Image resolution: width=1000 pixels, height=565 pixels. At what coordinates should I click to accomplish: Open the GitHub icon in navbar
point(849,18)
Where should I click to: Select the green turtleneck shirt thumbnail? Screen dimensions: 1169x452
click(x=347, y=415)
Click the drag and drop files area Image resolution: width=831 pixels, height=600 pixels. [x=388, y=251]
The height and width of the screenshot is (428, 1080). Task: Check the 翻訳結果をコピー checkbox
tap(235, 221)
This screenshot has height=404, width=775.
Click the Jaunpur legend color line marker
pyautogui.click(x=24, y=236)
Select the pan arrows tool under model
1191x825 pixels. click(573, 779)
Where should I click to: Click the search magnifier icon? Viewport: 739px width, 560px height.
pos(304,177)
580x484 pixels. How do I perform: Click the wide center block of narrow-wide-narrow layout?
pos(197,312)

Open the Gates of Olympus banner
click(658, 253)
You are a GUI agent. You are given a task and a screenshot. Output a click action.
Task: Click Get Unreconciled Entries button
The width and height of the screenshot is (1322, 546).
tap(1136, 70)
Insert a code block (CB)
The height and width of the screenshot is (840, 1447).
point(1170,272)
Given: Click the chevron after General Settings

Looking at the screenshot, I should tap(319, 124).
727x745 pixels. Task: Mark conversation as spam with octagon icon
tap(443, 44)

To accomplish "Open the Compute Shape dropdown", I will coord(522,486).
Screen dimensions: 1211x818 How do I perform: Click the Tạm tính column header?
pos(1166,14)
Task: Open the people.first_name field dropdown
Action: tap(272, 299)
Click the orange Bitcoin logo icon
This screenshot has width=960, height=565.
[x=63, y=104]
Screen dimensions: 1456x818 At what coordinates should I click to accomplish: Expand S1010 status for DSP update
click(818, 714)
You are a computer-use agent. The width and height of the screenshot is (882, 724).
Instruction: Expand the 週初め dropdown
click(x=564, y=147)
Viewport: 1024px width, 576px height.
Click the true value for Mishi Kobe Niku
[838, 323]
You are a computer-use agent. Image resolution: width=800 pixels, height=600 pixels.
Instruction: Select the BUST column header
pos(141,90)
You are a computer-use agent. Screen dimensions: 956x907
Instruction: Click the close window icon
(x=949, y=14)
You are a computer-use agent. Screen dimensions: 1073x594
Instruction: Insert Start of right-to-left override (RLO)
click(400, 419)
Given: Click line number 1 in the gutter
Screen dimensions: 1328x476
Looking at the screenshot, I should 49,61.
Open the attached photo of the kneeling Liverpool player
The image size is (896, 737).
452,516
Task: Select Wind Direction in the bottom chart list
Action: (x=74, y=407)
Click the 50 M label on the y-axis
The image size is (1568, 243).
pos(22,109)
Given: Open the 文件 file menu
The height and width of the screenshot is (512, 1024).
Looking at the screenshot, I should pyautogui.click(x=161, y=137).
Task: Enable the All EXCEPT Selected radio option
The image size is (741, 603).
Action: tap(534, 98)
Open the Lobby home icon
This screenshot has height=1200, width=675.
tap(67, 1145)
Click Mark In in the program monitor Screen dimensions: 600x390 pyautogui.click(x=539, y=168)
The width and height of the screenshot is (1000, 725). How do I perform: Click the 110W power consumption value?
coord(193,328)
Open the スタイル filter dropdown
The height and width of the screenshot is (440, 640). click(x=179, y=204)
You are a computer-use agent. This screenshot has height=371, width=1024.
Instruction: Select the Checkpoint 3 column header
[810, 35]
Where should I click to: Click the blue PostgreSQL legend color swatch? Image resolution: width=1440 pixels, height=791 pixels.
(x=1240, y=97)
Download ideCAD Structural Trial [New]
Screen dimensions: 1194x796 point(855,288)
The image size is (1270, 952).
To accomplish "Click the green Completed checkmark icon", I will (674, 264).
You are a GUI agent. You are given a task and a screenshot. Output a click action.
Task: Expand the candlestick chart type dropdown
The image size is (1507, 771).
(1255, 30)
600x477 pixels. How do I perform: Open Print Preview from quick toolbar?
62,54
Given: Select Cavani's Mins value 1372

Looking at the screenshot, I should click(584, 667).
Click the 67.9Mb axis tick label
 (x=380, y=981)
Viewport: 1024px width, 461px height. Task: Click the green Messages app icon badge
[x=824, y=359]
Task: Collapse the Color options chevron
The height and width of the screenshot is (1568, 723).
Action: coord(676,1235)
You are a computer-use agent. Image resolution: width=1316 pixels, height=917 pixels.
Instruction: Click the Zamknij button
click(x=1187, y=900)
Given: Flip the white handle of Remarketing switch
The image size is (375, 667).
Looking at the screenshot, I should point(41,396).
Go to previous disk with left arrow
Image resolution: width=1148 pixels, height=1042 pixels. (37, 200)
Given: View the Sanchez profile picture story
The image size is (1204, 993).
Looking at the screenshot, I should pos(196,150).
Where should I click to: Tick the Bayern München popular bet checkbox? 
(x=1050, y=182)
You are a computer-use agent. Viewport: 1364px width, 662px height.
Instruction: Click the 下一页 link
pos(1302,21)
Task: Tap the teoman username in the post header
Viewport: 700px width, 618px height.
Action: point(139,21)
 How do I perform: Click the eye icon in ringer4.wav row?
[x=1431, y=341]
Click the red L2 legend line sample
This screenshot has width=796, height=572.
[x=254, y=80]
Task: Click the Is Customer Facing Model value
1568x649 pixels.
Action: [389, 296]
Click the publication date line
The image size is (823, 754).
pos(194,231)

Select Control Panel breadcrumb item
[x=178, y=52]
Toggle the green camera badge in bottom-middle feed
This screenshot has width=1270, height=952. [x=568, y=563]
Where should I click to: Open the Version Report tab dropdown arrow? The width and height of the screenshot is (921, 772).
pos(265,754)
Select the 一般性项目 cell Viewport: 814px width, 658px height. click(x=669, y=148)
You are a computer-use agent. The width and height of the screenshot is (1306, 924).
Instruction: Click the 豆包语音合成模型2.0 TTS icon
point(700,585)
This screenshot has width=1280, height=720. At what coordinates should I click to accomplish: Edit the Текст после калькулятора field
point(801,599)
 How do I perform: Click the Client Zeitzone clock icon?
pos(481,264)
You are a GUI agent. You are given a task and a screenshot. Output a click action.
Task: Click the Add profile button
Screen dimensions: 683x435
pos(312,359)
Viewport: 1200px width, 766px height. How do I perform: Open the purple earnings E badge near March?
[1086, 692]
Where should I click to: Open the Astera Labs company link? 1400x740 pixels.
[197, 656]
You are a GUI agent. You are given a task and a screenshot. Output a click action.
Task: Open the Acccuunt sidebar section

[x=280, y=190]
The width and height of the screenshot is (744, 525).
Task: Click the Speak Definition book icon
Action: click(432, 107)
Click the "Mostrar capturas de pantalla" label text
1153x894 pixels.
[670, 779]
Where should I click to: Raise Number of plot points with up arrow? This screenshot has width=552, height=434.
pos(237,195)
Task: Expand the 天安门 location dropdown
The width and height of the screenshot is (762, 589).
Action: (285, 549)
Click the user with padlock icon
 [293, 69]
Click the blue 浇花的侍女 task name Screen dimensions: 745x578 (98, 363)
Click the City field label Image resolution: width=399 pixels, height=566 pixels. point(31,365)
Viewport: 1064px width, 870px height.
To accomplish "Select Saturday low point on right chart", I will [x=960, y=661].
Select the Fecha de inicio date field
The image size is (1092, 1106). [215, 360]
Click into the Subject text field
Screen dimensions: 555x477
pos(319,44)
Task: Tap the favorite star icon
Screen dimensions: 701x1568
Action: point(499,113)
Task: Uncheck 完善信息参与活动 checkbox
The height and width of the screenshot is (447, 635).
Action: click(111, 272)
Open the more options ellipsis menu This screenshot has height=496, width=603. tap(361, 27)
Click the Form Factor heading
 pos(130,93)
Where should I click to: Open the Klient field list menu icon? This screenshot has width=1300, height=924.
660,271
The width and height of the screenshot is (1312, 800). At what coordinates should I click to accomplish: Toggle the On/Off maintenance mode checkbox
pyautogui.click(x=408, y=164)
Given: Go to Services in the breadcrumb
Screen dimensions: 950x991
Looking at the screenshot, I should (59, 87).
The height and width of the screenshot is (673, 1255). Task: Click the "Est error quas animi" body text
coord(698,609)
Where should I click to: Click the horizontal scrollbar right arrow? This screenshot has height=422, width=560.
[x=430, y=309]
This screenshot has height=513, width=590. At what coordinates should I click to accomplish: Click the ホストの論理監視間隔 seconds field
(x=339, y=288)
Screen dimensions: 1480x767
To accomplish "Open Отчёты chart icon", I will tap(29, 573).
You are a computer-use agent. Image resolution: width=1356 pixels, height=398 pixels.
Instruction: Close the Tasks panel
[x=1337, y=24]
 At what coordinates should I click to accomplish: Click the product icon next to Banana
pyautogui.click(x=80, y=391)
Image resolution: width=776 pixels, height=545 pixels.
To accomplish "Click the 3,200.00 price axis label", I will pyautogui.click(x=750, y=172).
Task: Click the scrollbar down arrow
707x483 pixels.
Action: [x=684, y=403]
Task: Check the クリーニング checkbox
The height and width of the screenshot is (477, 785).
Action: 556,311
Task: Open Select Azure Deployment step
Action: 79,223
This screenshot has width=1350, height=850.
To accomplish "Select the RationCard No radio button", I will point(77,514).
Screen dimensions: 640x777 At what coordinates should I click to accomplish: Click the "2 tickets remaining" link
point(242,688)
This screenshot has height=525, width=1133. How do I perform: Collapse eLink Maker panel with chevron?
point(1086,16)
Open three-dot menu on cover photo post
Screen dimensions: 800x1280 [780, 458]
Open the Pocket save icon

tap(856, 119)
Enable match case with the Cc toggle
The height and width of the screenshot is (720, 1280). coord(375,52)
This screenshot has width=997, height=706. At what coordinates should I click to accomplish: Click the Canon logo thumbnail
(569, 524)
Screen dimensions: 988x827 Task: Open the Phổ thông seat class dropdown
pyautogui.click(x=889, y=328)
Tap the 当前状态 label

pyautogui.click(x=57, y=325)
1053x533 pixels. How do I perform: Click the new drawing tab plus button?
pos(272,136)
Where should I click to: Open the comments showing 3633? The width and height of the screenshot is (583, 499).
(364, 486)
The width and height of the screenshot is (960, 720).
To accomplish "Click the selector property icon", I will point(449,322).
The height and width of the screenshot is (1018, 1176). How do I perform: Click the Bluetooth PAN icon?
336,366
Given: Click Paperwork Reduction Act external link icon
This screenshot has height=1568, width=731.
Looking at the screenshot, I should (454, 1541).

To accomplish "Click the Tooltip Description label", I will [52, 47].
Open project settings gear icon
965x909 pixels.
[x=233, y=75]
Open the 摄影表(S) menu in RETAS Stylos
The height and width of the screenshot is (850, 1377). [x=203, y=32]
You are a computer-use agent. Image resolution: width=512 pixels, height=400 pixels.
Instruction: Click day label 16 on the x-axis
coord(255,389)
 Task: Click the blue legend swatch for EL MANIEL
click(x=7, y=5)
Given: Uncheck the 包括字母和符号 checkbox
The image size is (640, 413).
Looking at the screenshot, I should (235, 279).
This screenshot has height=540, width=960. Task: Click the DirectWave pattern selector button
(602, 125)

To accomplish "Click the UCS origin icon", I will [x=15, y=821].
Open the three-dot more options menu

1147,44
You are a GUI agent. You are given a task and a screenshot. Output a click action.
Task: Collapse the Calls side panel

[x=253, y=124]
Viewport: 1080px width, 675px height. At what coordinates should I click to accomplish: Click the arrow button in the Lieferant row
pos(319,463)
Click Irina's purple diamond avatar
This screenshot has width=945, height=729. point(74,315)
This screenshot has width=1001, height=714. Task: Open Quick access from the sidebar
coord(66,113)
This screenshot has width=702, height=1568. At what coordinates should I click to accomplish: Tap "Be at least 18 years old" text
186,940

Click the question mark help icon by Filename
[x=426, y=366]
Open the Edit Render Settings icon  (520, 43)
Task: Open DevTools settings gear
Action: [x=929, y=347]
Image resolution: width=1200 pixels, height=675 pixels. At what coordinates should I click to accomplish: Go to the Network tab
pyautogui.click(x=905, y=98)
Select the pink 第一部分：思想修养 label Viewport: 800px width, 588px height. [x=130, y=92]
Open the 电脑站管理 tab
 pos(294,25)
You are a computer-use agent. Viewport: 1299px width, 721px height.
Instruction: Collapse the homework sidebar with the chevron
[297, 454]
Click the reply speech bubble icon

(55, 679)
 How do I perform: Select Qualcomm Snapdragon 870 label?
####
What you should do: Give an exact copy of the lines above from the line with "Where should I click to: Tick" up to and including the line with "Task: Click the Add profile button", and leave everything else out.

Written reply:
Where should I click to: Tick the Bayern München popular bet checkbox? 
(x=1050, y=182)
You are a computer-use agent. Viewport: 1364px width, 662px height.
Instruction: Click the 下一页 link
pos(1302,21)
Task: Tap the teoman username in the post header
Viewport: 700px width, 618px height.
Action: point(139,21)
 How do I perform: Click the eye icon in ringer4.wav row?
[x=1431, y=341]
Click the red L2 legend line sample
This screenshot has width=796, height=572.
[x=254, y=80]
Task: Click the Is Customer Facing Model value
1568x649 pixels.
Action: [389, 296]
Click the publication date line
The image size is (823, 754).
pos(194,231)

Select Control Panel breadcrumb item
[x=178, y=52]
Toggle the green camera badge in bottom-middle feed
This screenshot has width=1270, height=952. [x=568, y=563]
Where should I click to: Open the Version Report tab dropdown arrow? The width and height of the screenshot is (921, 772).
pos(265,754)
Select the 一般性项目 cell Viewport: 814px width, 658px height. click(x=669, y=148)
You are a computer-use agent. The width and height of the screenshot is (1306, 924).
Instruction: Click the 豆包语音合成模型2.0 TTS icon
point(700,585)
This screenshot has width=1280, height=720. At what coordinates should I click to accomplish: Edit the Текст после калькулятора field
point(801,599)
 How do I perform: Click the Client Zeitzone clock icon?
pos(481,264)
You are a GUI agent. You are given a task and a screenshot. Output a click action.
Task: Click the Add profile button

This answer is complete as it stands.